25 En omtrent den middernacht baden Paulus en Silas, en zongen Gode lofzangen en de gevangenen hoorden naar hen.

26 En er geschiedde snellijk een grote aardbeving, alzo dat de fundamenten des kerkers bewogen werden; en terstond werden al de deuren geopend, en de banden van allen werden los.

27 En de stokbewaarder, wakker geworden zijnde, en ziende de deuren der gevangenis geopend, trok een zwaard, en zou zichzelven omgebracht hebben, menende, dat de gevangenen ontvloden waren.

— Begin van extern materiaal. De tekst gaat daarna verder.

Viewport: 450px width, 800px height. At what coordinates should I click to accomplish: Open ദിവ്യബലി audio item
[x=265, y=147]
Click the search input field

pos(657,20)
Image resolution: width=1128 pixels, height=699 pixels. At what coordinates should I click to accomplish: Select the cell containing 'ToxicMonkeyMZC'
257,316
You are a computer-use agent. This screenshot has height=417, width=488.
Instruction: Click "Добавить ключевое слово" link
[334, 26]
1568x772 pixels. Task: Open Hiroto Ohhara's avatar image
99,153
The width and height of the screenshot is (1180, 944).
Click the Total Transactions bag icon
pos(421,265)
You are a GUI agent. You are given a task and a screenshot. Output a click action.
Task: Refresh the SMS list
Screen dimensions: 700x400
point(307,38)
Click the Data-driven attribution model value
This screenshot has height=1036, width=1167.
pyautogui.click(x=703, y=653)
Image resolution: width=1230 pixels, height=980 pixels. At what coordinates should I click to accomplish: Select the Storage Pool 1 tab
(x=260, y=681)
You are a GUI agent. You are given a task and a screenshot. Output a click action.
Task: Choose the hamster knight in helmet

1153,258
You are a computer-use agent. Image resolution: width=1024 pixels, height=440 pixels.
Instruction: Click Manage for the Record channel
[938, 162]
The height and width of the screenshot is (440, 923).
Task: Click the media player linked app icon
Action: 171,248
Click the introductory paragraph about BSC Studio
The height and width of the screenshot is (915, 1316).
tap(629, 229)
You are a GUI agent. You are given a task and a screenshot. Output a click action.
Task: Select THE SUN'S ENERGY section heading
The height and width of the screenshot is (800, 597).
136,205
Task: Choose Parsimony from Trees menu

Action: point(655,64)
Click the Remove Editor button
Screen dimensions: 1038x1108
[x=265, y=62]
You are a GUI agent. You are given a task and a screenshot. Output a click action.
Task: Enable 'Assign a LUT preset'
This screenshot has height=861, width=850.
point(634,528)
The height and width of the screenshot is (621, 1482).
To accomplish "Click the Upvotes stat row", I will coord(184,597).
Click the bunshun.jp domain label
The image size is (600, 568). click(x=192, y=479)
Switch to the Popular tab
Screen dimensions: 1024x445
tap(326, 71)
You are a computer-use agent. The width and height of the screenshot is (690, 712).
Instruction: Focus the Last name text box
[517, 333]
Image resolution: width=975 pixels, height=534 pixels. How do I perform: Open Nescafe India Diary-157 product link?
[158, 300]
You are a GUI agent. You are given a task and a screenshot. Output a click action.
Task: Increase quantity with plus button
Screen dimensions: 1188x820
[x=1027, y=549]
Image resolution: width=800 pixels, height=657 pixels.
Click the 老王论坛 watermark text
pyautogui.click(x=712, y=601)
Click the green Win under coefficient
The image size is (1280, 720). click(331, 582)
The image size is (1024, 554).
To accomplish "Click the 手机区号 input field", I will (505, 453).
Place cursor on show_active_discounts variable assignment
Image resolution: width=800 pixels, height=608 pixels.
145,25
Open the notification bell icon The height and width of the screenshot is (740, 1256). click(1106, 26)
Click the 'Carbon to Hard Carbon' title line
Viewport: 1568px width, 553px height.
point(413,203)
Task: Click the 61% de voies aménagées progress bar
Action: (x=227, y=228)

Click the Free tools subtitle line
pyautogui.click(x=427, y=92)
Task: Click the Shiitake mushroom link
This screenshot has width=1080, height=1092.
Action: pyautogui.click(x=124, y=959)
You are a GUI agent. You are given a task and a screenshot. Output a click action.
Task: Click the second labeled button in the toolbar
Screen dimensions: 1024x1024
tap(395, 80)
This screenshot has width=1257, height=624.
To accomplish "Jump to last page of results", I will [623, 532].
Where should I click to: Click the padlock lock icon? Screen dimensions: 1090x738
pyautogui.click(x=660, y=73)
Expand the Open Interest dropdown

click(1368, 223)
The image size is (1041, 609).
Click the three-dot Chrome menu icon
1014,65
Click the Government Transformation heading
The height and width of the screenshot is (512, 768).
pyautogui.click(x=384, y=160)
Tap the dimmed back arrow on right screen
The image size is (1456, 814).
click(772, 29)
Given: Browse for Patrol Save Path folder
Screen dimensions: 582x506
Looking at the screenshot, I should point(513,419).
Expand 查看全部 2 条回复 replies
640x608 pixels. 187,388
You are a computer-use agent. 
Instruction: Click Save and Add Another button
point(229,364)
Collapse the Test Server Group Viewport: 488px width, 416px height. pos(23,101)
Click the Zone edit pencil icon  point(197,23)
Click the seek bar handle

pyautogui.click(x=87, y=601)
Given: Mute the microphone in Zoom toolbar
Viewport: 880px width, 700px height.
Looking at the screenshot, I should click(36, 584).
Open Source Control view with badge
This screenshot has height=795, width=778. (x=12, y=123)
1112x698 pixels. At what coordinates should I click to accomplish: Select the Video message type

28 Maar Paulus riep met grote stem, zeggende: Doe uzelven geen kwaad; want wij zijn allen hier.

29 En als hij licht geeist had, sprong hij in, en werd zeer bevende, en viel voor Paulus en Silas neder aan de voeten;

30 En hen buiten gebracht hebbende, zeide hij: Lieve heren, wat moet ik doen, opdat ik zalig worde?

31 En zij zeiden: Geloof in den Heere Jezus Christus, en gij zult zalig worden, gij en uw huis.

32 En zij spraken tot hem het woord des Heeren, en tot allen, die in zijn huis waren.

33 En hij nam hen tot zich in dezelve ure des nachts, en wies hen van de striemen; en hij werd terstond gedoopt, en al de zijnen.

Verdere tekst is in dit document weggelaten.